In the most recent case in Texas, however, who made the determination that a mental health professional can come up with an original, if way out in left field, diagnosis that makes no sense and has no backing in the field? Is the mental health professional held to no standard and can they come up with anything they want to explain horrendous behavior? What was the judge thinking, too? Didn’t he ask for something from the prosecution regarding this diagnosis? Oh, DA, did you question this guy about the diagnosis or were you just floored by how much genius he displayed on the stand?

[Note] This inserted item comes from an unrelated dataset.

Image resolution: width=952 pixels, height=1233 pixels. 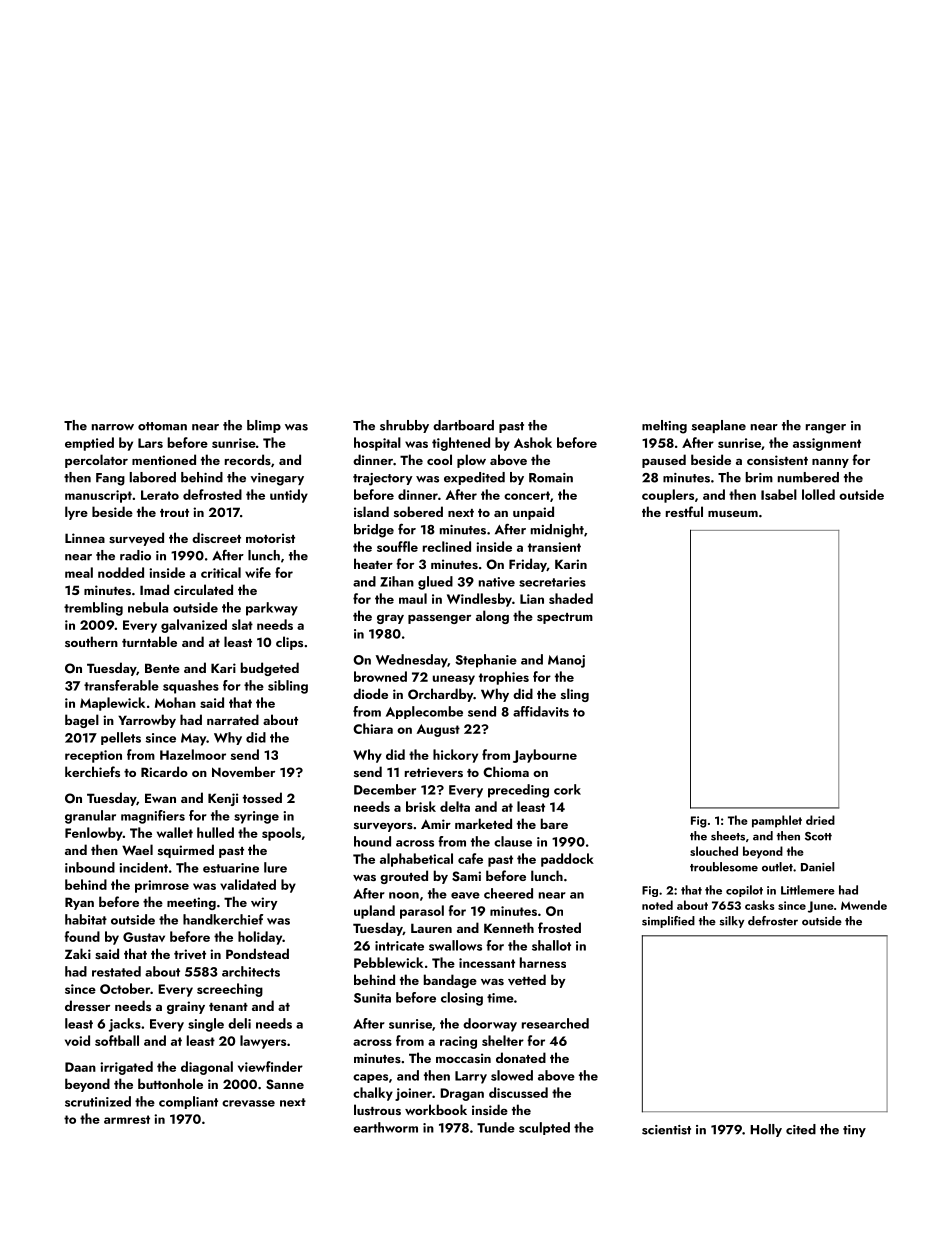 What do you see at coordinates (773, 921) in the image?
I see `defroster` at bounding box center [773, 921].
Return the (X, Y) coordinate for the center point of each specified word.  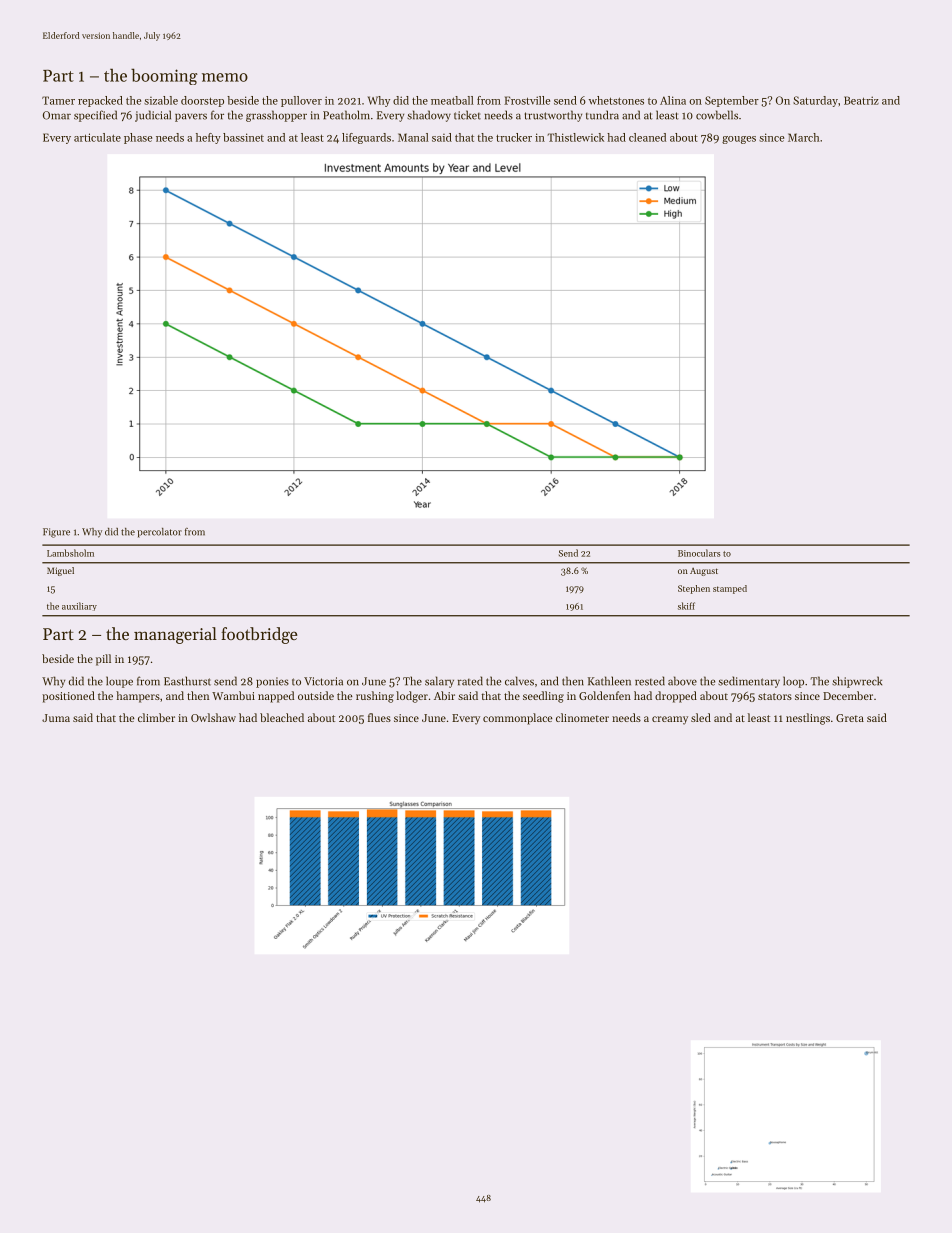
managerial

I suppose this not only makes a mockery of the field of mental health diagnosis, it reinforces the notion that it’s perfectly all right to invent diagnoses to fit whatever situation where you are a paid consultant. I’d say it’s just another example of attribution of responsibility outward and, if that’s true, shouldn’t the parents be held responsible for what might even reach the standard of child abuse or neglect?  After all, their own attorney for their son said as much. Yes, the dad says he’s willing to pay $450K a year to send his son to a California rehab and I guess that indicates some sense of responsibility on his part.

The parents failed to provide an environment that helped this young man adhere to the standards which courts expect regarding alcohol use, speeding and the use of prescription drugs. Oh, by the way, did he have a prescription for the Valium or was it something he bought or found in his home medicine cabinet? If guns need to be secured in the home, shouldn’t medications of this caliber also be secured? If not, shouldn’t there be consequences as there would be if you permitted minors to have access to alcoholic beverages in the home?

Perhaps this is just another example of two systems of justice in our country; one for the rich and one for the poor. What do you think? Yes, there are civil suits being lodged in this case.